Conclusion: This study offers valuable insights into the molecular and pathological mechanisms underlying t(6;9)-AML, revealing a functional interaction between DEK-NUP214, XPO1 and FOXC1, and providing evidence to consider XPO1 inhibition as a potential new avenue to treat these patients.

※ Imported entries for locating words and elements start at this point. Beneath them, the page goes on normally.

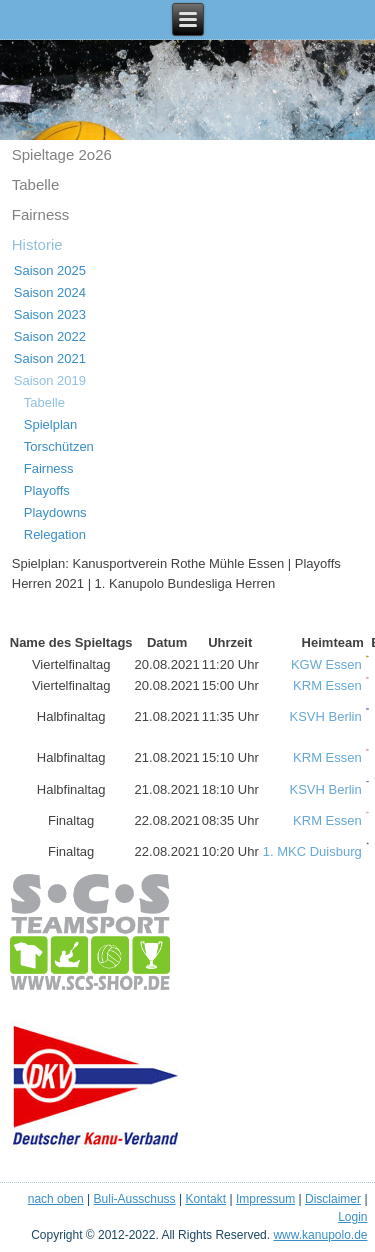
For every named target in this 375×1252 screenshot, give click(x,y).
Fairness (41, 214)
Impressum (265, 1199)
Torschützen (59, 446)
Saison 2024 (50, 292)
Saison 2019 (50, 380)
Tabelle (36, 184)
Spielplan (51, 424)
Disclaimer (333, 1199)
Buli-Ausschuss (135, 1199)
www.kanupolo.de (320, 1235)
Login (352, 1217)
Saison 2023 (50, 314)
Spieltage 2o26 (62, 154)
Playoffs (47, 490)
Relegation (55, 534)
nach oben (56, 1199)
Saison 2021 (50, 358)
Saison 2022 (50, 336)
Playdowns (55, 512)
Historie (37, 244)
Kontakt (205, 1199)
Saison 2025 (50, 270)
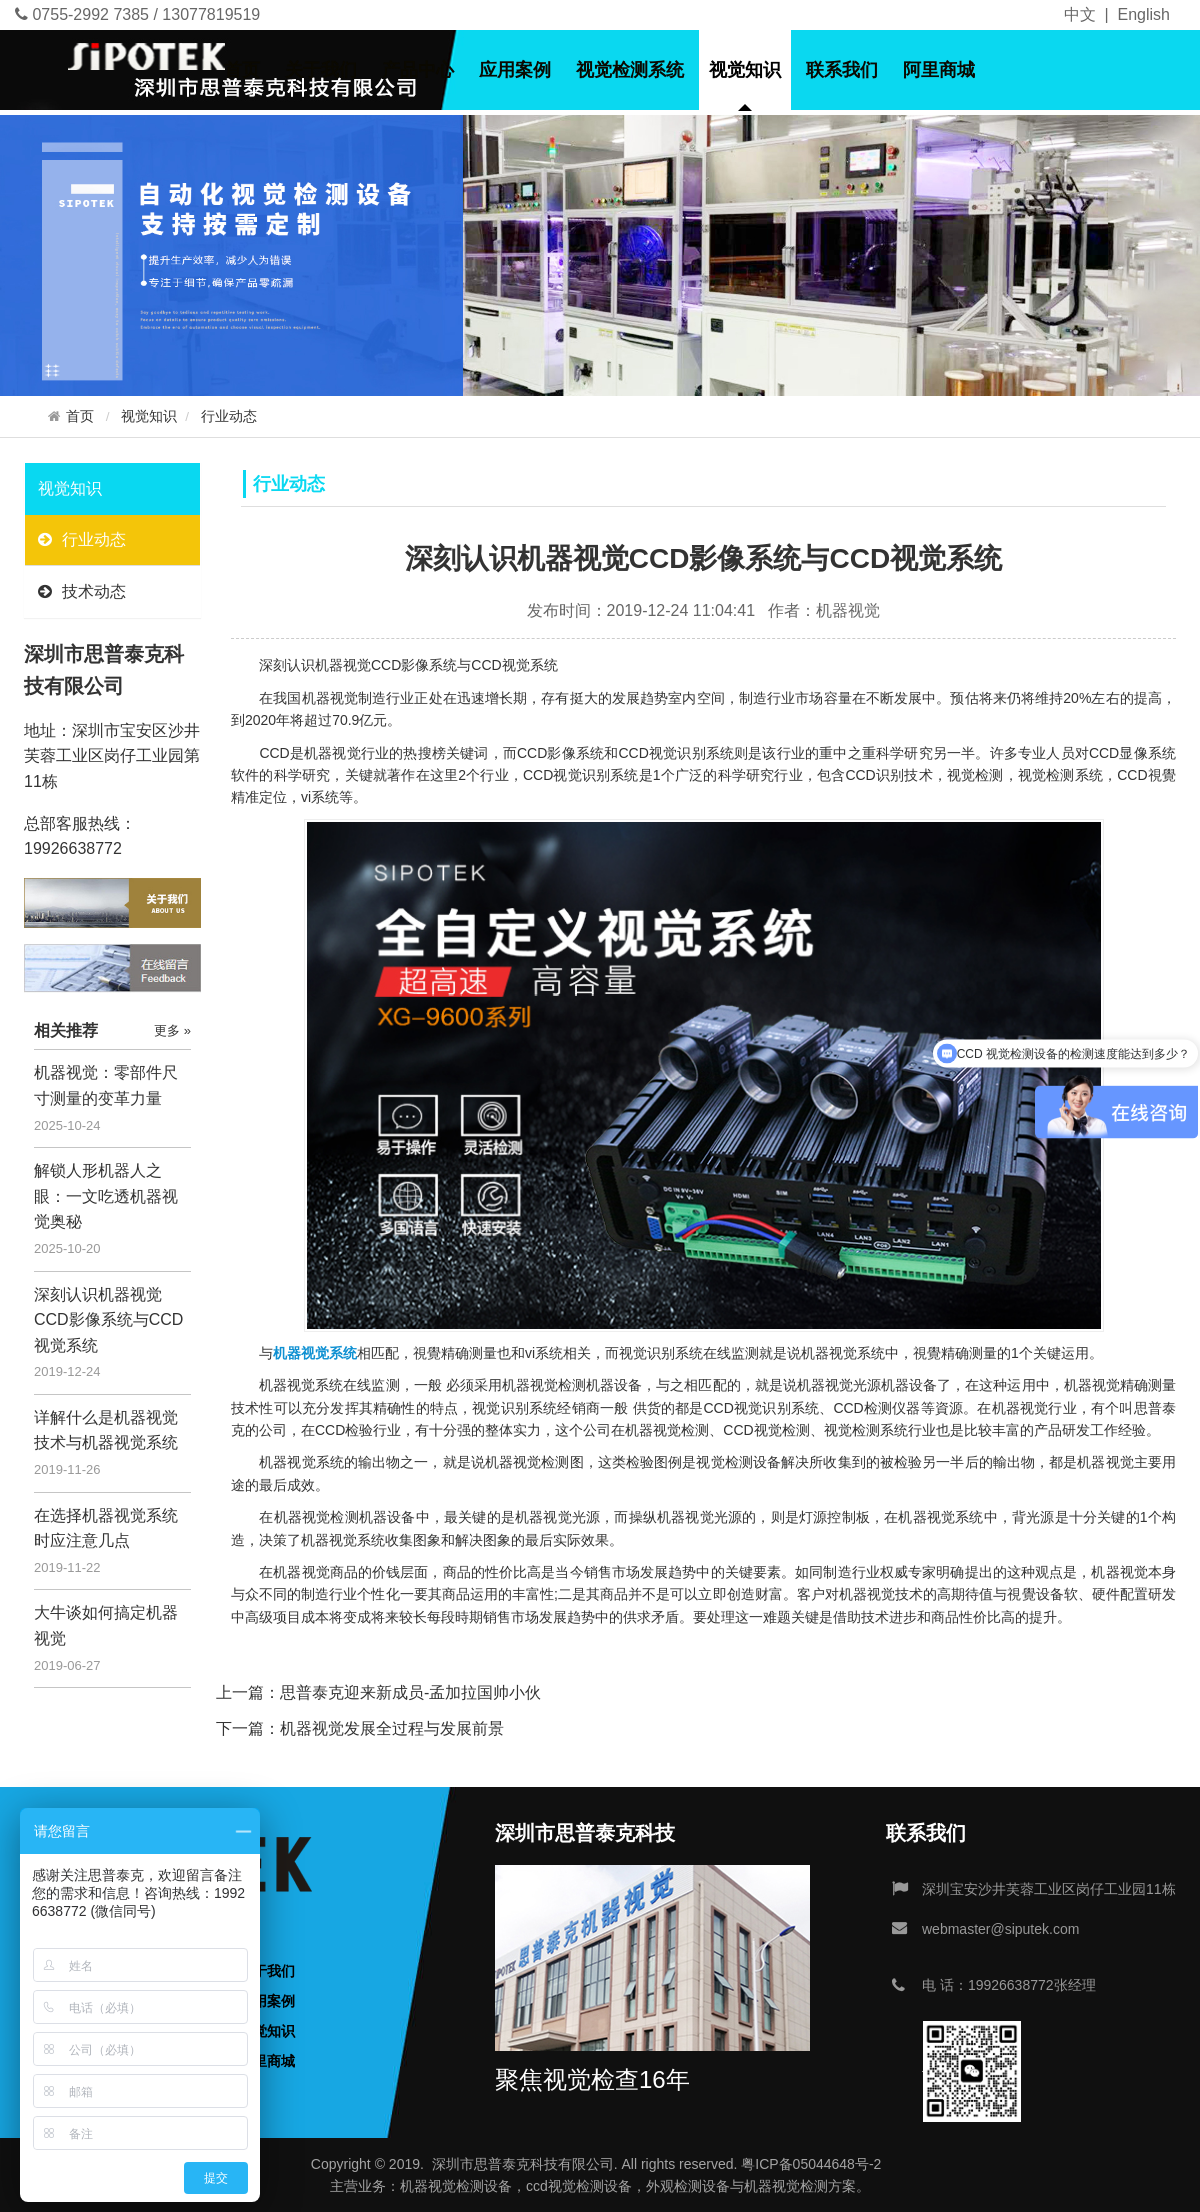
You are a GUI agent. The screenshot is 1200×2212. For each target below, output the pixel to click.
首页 (242, 70)
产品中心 (418, 70)
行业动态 (229, 416)
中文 (1080, 14)
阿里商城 (939, 70)
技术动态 (82, 591)
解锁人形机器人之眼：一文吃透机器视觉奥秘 (106, 1196)
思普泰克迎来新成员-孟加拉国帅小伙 (410, 1692)
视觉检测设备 (470, 2186)
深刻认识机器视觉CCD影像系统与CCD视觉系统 (108, 1320)
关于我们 (321, 70)
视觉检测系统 (630, 70)
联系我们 (842, 70)
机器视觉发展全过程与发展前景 (392, 1728)
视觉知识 (745, 70)
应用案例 (515, 70)
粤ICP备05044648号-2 (811, 2164)
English (1144, 14)
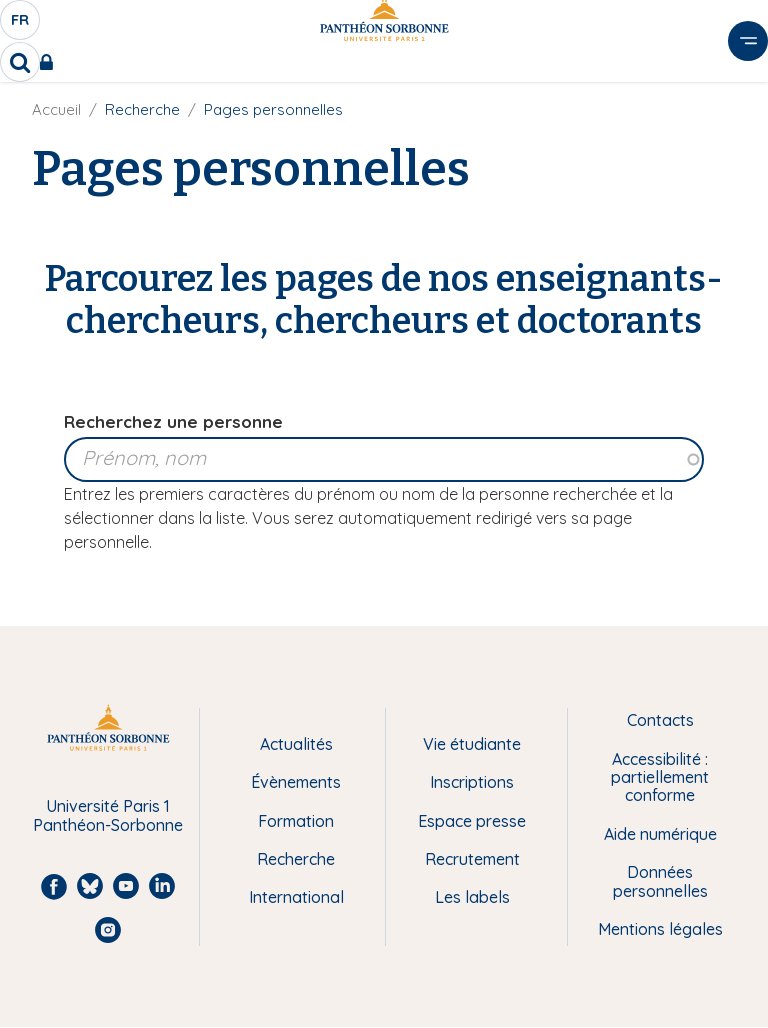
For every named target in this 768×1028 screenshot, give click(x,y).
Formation (296, 821)
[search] (20, 62)
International (296, 897)
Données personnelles (660, 881)
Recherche (296, 859)
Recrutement (472, 859)
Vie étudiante (472, 744)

Disclosures: Zheng: Astellas: Honoraria. Hébert: BMS: Research Funding. Gribben: Janssen Pharmaceuticals, Inc: Consultancy, Research Funding, Speakers Bureau; AstraZeneca: Consultancy, Research Funding; AbbVie: Consultancy, Speakers Bureau; Kite, A Gilead Company: Consultancy, Speakers Bureau; Novartis: Consultancy; Bristol Myers Squibb: Speakers Bureau. Freeman: BMS: Research Funding; JAZZ: Research Funding, Speakers Bureau; MPAACT: Membership on an entity's Board of Directors or advisory committees; NOVARTIS: Membership on an entity's Board of Directors or advisory committees, Speakers Bureau. Sauvageau: BMS: Research Funding; ExCellThera: Current Employment, Current equity holder in private company, Honoraria, Membership on an entity's Board of Directors or advisory committees, Patents & Royalties, Research Funding. Heckman: Kronos Bio: Research Funding; Novartis: Research Funding; Zentalis Pharmaceuticals: Research Funding; Autolus: Consultancy; Oncopeptides: Research Funding; WNTResearch: Research Funding; Amgen: Honoraria. Taussig: Ellipses Pharma: Consultancy. Fitzgibbon: Astra Zeneca: Current Employment, Other: may own stock or stock options.